Bugzilla – Bug 25396
Incorrect mapping in index18030.txt
Last modified: 2014-04-28 12:16:57 UTC
Input sequence A3 A0 in GB18030 is decoded as U+E5E5 by iconv and ICU. F.ex.
> printf "\xA3\xA0" | iconv -f gb18030 -t utf-16le | hexdump
0000000 e5 e5
ICU table: http://source.icu-project.org/repos/icu/data/trunk/charset/data/xml/gb-18030-2000.xml
Using the algorithm given in http://encoding.spec.whatwg.org/#gb18030-encoder,
A3 A0 results in pointer 6555, which is mapped to U+3000 IDEOGRAPHIC SPACE in index18030.txt.
I believe this mapping incorrect and should be replaced with U+E5E5.
For what it's worth, Ruby also produces U+E5E5:
prompt> ruby -e 'p "\xA3\xA0".encode("UTF-16BE", "GB18030")'
I'm pretty sure I added a comment here (well, it's on my phone and I may have forgotten to press 'save changes' button.).
Anyway, I think we'd better keep the current mapping as it is. Mapping to a PUA code point does not make much sense.

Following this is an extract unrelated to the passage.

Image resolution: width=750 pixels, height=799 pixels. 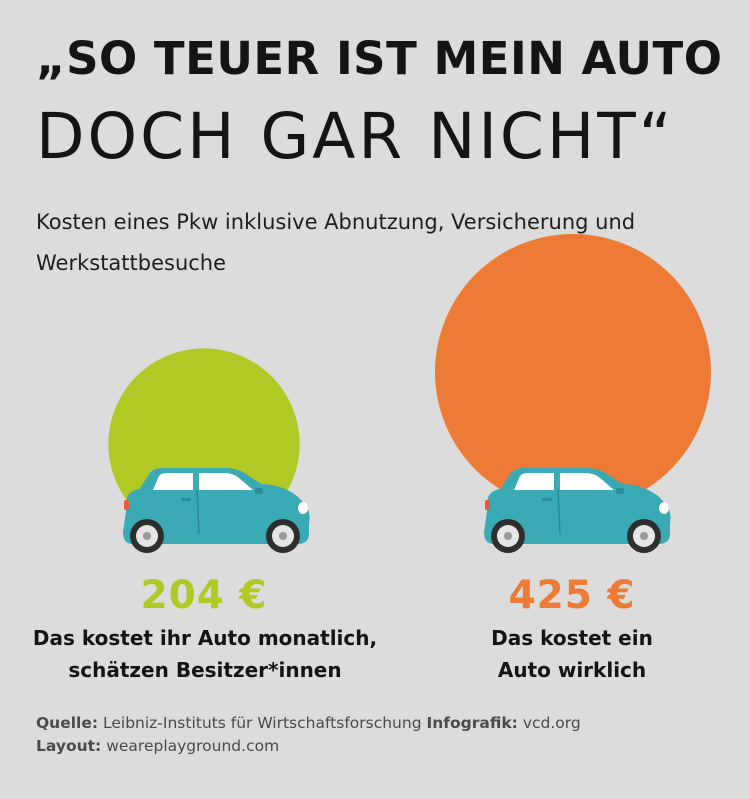 I want to click on value-label-actual: 425 €, so click(x=572, y=596).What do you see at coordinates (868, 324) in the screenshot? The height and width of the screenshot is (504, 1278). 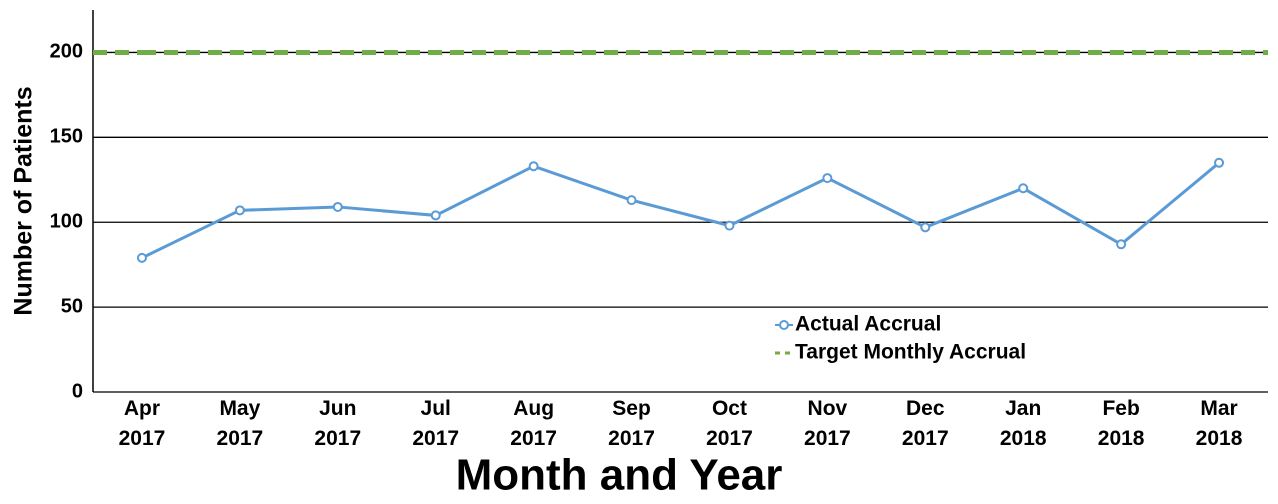 I see `legend-label: Actual Accrual` at bounding box center [868, 324]. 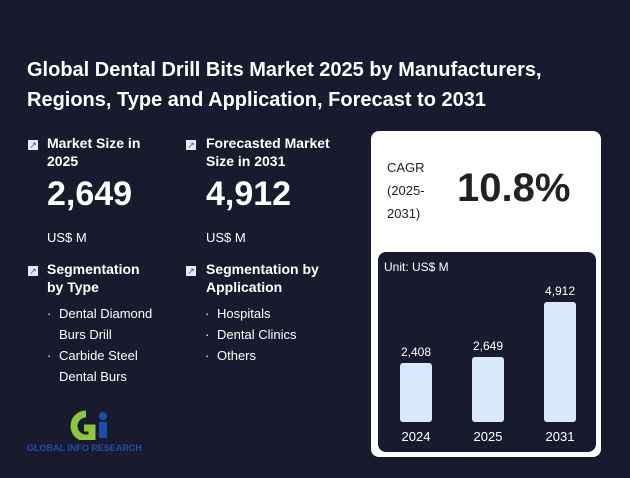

Webkit/Blink actually overrides the ICU mapping and map 'xA3 xA0' to U+3000. See http://goo.gl/ocjnDR
I should probably add a note about this in http://encoding.spec.whatwg.org/#indexes
So, I guess it's just a matter of policy. Choosing WebKit as an authority makes a lot of sense to me. Thank you for explanation!